▶ _WORK REQUEST_
Transcribe the listing below in its entirety, exactly.

+-------+

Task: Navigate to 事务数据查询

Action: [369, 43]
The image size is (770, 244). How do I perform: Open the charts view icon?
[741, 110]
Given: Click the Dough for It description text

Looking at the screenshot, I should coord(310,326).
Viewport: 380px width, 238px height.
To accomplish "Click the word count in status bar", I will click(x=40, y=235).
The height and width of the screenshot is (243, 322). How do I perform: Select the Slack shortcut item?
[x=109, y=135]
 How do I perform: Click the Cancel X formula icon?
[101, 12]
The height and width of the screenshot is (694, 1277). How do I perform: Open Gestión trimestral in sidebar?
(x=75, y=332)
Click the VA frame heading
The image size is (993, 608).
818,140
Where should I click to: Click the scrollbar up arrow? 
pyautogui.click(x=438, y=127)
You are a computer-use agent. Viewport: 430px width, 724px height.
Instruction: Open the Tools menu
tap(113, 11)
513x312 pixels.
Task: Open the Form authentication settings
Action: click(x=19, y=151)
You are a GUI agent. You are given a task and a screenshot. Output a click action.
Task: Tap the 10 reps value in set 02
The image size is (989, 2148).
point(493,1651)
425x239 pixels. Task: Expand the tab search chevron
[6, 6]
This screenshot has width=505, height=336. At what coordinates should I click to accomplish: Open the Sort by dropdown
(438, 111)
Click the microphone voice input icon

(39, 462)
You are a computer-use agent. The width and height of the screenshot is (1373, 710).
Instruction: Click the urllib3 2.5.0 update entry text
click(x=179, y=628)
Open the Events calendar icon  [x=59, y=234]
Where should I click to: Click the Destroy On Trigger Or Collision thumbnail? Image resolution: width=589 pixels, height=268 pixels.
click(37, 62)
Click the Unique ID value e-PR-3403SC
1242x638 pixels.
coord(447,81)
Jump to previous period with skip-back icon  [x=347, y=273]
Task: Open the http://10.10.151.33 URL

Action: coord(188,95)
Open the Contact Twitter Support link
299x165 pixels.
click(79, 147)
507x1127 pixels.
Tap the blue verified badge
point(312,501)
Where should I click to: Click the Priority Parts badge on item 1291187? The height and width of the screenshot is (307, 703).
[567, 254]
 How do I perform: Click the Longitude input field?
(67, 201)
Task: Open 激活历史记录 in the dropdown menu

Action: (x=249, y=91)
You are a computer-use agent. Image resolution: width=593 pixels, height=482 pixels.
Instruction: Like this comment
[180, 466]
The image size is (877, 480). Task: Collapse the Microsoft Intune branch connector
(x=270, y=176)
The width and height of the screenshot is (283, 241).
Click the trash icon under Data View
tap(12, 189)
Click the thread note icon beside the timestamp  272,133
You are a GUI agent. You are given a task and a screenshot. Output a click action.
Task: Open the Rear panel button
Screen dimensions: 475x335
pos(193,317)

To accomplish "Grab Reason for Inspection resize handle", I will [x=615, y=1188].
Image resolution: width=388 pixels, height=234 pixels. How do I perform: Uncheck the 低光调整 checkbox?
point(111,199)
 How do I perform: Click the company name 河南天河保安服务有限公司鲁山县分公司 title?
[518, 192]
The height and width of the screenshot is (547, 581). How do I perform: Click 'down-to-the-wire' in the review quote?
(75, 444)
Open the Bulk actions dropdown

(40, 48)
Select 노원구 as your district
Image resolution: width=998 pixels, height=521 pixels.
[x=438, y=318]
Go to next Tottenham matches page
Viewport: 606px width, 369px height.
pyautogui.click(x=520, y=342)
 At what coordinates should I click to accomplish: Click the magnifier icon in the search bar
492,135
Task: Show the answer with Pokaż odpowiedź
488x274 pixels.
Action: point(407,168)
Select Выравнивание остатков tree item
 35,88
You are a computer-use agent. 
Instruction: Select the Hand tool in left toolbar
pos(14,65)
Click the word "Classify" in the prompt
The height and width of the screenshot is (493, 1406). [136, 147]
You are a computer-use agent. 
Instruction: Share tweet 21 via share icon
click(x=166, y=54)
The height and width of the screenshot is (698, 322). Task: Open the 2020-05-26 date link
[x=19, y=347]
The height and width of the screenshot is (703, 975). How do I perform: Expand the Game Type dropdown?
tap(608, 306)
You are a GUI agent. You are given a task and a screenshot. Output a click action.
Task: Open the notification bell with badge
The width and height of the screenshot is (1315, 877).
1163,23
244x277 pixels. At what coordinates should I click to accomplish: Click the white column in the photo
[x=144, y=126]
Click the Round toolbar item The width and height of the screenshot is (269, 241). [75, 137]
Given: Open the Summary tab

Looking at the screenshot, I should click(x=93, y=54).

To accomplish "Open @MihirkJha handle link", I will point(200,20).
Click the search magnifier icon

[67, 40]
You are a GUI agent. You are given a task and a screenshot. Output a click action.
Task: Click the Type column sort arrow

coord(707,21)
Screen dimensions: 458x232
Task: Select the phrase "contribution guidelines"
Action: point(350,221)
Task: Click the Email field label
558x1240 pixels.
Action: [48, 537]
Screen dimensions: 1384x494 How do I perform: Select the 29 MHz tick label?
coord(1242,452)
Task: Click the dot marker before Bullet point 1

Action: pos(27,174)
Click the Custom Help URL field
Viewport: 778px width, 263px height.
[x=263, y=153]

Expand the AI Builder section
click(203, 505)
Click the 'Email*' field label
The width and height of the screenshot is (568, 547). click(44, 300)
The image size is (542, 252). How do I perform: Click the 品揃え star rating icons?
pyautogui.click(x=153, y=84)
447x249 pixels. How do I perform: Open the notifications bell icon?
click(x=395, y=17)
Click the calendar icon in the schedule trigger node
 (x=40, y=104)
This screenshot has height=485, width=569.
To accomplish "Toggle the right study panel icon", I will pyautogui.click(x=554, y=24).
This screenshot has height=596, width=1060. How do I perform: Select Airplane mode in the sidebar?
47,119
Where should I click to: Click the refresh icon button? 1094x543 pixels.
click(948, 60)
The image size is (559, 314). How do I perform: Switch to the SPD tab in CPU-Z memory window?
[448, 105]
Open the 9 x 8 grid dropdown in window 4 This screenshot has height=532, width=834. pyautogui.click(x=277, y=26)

+-------+

▶ _ANSWER BOX_
Task: Navigate to 事务数据查询

Action: [369, 43]
The image size is (770, 244). How do I perform: Open the charts view icon?
[741, 110]
Given: Click the Dough for It description text

Looking at the screenshot, I should coord(310,326).
Viewport: 380px width, 238px height.
To accomplish "Click the word count in status bar", I will click(x=40, y=235).
The height and width of the screenshot is (243, 322). How do I perform: Select the Slack shortcut item?
[x=109, y=135]
 How do I perform: Click the Cancel X formula icon?
[101, 12]
The height and width of the screenshot is (694, 1277). How do I perform: Open Gestión trimestral in sidebar?
(x=75, y=332)
Click the VA frame heading
The image size is (993, 608).
818,140
Where should I click to: Click the scrollbar up arrow? 
pyautogui.click(x=438, y=127)
You are a computer-use agent. Viewport: 430px width, 724px height.
Instruction: Open the Tools menu
tap(113, 11)
513x312 pixels.
Task: Open the Form authentication settings
Action: click(x=19, y=151)
You are a GUI agent. You are given a task and a screenshot. Output a click action.
Task: Tap the 10 reps value in set 02
The image size is (989, 2148).
point(493,1651)
425x239 pixels. Task: Expand the tab search chevron
[6, 6]
This screenshot has width=505, height=336. At what coordinates should I click to accomplish: Open the Sort by dropdown
(438, 111)
Click the microphone voice input icon

(39, 462)
You are a computer-use agent. The width and height of the screenshot is (1373, 710).
Instruction: Click the urllib3 2.5.0 update entry text
click(x=179, y=628)
Open the Events calendar icon  [x=59, y=234]
Where should I click to: Click the Destroy On Trigger Or Collision thumbnail? Image resolution: width=589 pixels, height=268 pixels.
click(37, 62)
Click the Unique ID value e-PR-3403SC
1242x638 pixels.
coord(447,81)
Jump to previous period with skip-back icon  [x=347, y=273]
Task: Open the http://10.10.151.33 URL

Action: coord(188,95)
Open the Contact Twitter Support link
299x165 pixels.
click(79, 147)
507x1127 pixels.
Tap the blue verified badge
point(312,501)
Where should I click to: Click the Priority Parts badge on item 1291187? The height and width of the screenshot is (307, 703).
[567, 254]
 How do I perform: Click the Longitude input field?
(67, 201)
Task: Open 激活历史记录 in the dropdown menu

Action: (x=249, y=91)
You are a computer-use agent. Image resolution: width=593 pixels, height=482 pixels.
Instruction: Like this comment
[180, 466]
The image size is (877, 480). Task: Collapse the Microsoft Intune branch connector
(x=270, y=176)
The width and height of the screenshot is (283, 241).
Click the trash icon under Data View
tap(12, 189)
Click the thread note icon beside the timestamp  272,133
You are a GUI agent. You are given a task and a screenshot. Output a click action.
Task: Open the Rear panel button
Screen dimensions: 475x335
pos(193,317)

To accomplish "Grab Reason for Inspection resize handle", I will [x=615, y=1188].
Image resolution: width=388 pixels, height=234 pixels. How do I perform: Uncheck the 低光调整 checkbox?
point(111,199)
 How do I perform: Click the company name 河南天河保安服务有限公司鲁山县分公司 title?
[518, 192]
The height and width of the screenshot is (547, 581). How do I perform: Click 'down-to-the-wire' in the review quote?
(75, 444)
Open the Bulk actions dropdown

(40, 48)
Select 노원구 as your district
Image resolution: width=998 pixels, height=521 pixels.
[x=438, y=318]
Go to next Tottenham matches page
Viewport: 606px width, 369px height.
pyautogui.click(x=520, y=342)
 At what coordinates should I click to accomplish: Click the magnifier icon in the search bar
492,135
Task: Show the answer with Pokaż odpowiedź
488x274 pixels.
Action: point(407,168)
Select Выравнивание остатков tree item
 35,88
You are a computer-use agent. 
Instruction: Select the Hand tool in left toolbar
pos(14,65)
Click the word "Classify" in the prompt
The height and width of the screenshot is (493, 1406). [136, 147]
You are a computer-use agent. 
Instruction: Share tweet 21 via share icon
click(x=166, y=54)
The height and width of the screenshot is (698, 322). Task: Open the 2020-05-26 date link
[x=19, y=347]
The height and width of the screenshot is (703, 975). How do I perform: Expand the Game Type dropdown?
tap(608, 306)
You are a GUI agent. You are given a task and a screenshot. Output a click action.
Task: Open the notification bell with badge
The width and height of the screenshot is (1315, 877).
1163,23
244x277 pixels. At what coordinates should I click to accomplish: Click the white column in the photo
[x=144, y=126]
Click the Round toolbar item The width and height of the screenshot is (269, 241). [75, 137]
Given: Open the Summary tab

Looking at the screenshot, I should click(x=93, y=54).

To accomplish "Open @MihirkJha handle link", I will point(200,20).
Click the search magnifier icon

[67, 40]
You are a GUI agent. You are given a task and a screenshot. Output a click action.
Task: Click the Type column sort arrow

coord(707,21)
Screen dimensions: 458x232
Task: Select the phrase "contribution guidelines"
Action: point(350,221)
Task: Click the Email field label
558x1240 pixels.
Action: [48, 537]
Screen dimensions: 1384x494 How do I perform: Select the 29 MHz tick label?
coord(1242,452)
Task: Click the dot marker before Bullet point 1

Action: pos(27,174)
Click the Custom Help URL field
Viewport: 778px width, 263px height.
[x=263, y=153]

Expand the AI Builder section
click(203, 505)
Click the 'Email*' field label
The width and height of the screenshot is (568, 547). click(44, 300)
The image size is (542, 252). How do I perform: Click the 品揃え star rating icons?
pyautogui.click(x=153, y=84)
447x249 pixels. How do I perform: Open the notifications bell icon?
click(x=395, y=17)
Click the calendar icon in the schedule trigger node
 (x=40, y=104)
This screenshot has height=485, width=569.
To accomplish "Toggle the right study panel icon", I will pyautogui.click(x=554, y=24).
This screenshot has height=596, width=1060. How do I perform: Select Airplane mode in the sidebar?
47,119
Where should I click to: Click the refresh icon button? 1094x543 pixels.
click(948, 60)
The image size is (559, 314). How do I perform: Switch to the SPD tab in CPU-Z memory window?
[448, 105]
Open the 9 x 8 grid dropdown in window 4 This screenshot has height=532, width=834. pyautogui.click(x=277, y=26)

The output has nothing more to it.